*** Block opens ***

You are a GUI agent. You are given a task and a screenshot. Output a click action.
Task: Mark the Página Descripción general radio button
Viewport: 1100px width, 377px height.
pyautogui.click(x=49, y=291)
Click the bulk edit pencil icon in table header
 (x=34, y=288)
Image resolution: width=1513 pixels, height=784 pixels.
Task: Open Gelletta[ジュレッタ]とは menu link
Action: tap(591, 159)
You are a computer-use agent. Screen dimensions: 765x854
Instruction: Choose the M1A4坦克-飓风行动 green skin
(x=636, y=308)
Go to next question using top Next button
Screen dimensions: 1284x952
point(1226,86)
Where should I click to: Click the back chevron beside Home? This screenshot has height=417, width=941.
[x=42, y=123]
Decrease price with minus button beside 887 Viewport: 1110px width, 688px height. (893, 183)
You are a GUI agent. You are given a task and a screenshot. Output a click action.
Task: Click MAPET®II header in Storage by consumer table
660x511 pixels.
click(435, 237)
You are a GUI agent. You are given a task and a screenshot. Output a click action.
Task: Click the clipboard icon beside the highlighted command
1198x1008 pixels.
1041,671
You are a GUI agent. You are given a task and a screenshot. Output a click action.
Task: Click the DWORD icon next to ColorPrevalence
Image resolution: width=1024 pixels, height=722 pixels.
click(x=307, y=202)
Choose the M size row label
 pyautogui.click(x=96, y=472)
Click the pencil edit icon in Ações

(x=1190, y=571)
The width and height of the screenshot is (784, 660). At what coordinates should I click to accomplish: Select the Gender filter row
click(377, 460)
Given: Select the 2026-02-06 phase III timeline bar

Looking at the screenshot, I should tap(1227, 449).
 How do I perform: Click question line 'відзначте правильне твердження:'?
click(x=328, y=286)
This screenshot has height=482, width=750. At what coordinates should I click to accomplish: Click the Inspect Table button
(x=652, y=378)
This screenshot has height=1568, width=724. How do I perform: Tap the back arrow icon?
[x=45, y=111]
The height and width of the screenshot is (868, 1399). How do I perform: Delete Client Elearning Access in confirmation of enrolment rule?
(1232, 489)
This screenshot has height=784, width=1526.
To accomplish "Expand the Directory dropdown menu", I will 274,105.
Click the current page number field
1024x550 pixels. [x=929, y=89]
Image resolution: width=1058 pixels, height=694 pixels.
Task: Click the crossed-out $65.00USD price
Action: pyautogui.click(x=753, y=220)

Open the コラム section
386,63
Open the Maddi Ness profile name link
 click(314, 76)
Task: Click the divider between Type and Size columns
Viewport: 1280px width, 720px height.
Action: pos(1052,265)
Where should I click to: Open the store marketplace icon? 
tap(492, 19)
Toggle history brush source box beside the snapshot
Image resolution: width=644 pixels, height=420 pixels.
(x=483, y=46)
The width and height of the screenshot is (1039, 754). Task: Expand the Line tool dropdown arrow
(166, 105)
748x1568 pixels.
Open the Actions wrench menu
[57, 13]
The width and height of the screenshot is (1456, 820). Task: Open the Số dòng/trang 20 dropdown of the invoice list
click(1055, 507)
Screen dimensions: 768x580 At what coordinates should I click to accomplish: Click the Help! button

*** Block closes ***

→ Action item:
Retype the whole of the material word for word.

→ Response area:
You are a GUI agent. You are given a task and a screenshot. Output a click action.
Task: Mark the Página Descripción general radio button
Viewport: 1100px width, 377px height.
pyautogui.click(x=49, y=291)
Click the bulk edit pencil icon in table header
 (x=34, y=288)
Image resolution: width=1513 pixels, height=784 pixels.
Task: Open Gelletta[ジュレッタ]とは menu link
Action: tap(591, 159)
You are a computer-use agent. Screen dimensions: 765x854
Instruction: Choose the M1A4坦克-飓风行动 green skin
(x=636, y=308)
Go to next question using top Next button
Screen dimensions: 1284x952
point(1226,86)
Where should I click to: Click the back chevron beside Home? This screenshot has height=417, width=941.
[x=42, y=123]
Decrease price with minus button beside 887 Viewport: 1110px width, 688px height. (893, 183)
You are a GUI agent. You are given a task and a screenshot. Output a click action.
Task: Click MAPET®II header in Storage by consumer table
660x511 pixels.
click(435, 237)
You are a GUI agent. You are given a task and a screenshot. Output a click action.
Task: Click the clipboard icon beside the highlighted command
1198x1008 pixels.
1041,671
You are a GUI agent. You are given a task and a screenshot. Output a click action.
Task: Click the DWORD icon next to ColorPrevalence
Image resolution: width=1024 pixels, height=722 pixels.
click(x=307, y=202)
Choose the M size row label
 pyautogui.click(x=96, y=472)
Click the pencil edit icon in Ações

(x=1190, y=571)
The width and height of the screenshot is (784, 660). At what coordinates should I click to accomplish: Select the Gender filter row
click(377, 460)
Given: Select the 2026-02-06 phase III timeline bar

Looking at the screenshot, I should tap(1227, 449).
 How do I perform: Click question line 'відзначте правильне твердження:'?
click(x=328, y=286)
This screenshot has height=482, width=750. At what coordinates should I click to accomplish: Click the Inspect Table button
(x=652, y=378)
This screenshot has height=1568, width=724. How do I perform: Tap the back arrow icon?
[x=45, y=111]
The height and width of the screenshot is (868, 1399). How do I perform: Delete Client Elearning Access in confirmation of enrolment rule?
(1232, 489)
This screenshot has height=784, width=1526.
To accomplish "Expand the Directory dropdown menu", I will 274,105.
Click the current page number field
1024x550 pixels. [x=929, y=89]
Image resolution: width=1058 pixels, height=694 pixels.
Task: Click the crossed-out $65.00USD price
Action: pyautogui.click(x=753, y=220)

Open the コラム section
386,63
Open the Maddi Ness profile name link
 click(314, 76)
Task: Click the divider between Type and Size columns
Viewport: 1280px width, 720px height.
Action: pos(1052,265)
Where should I click to: Open the store marketplace icon? 
tap(492, 19)
Toggle history brush source box beside the snapshot
Image resolution: width=644 pixels, height=420 pixels.
(x=483, y=46)
The width and height of the screenshot is (1039, 754). Task: Expand the Line tool dropdown arrow
(166, 105)
748x1568 pixels.
Open the Actions wrench menu
[57, 13]
The width and height of the screenshot is (1456, 820). Task: Open the Số dòng/trang 20 dropdown of the invoice list
click(1055, 507)
Screen dimensions: 768x580 At what coordinates should I click to accomplish: Click the Help! button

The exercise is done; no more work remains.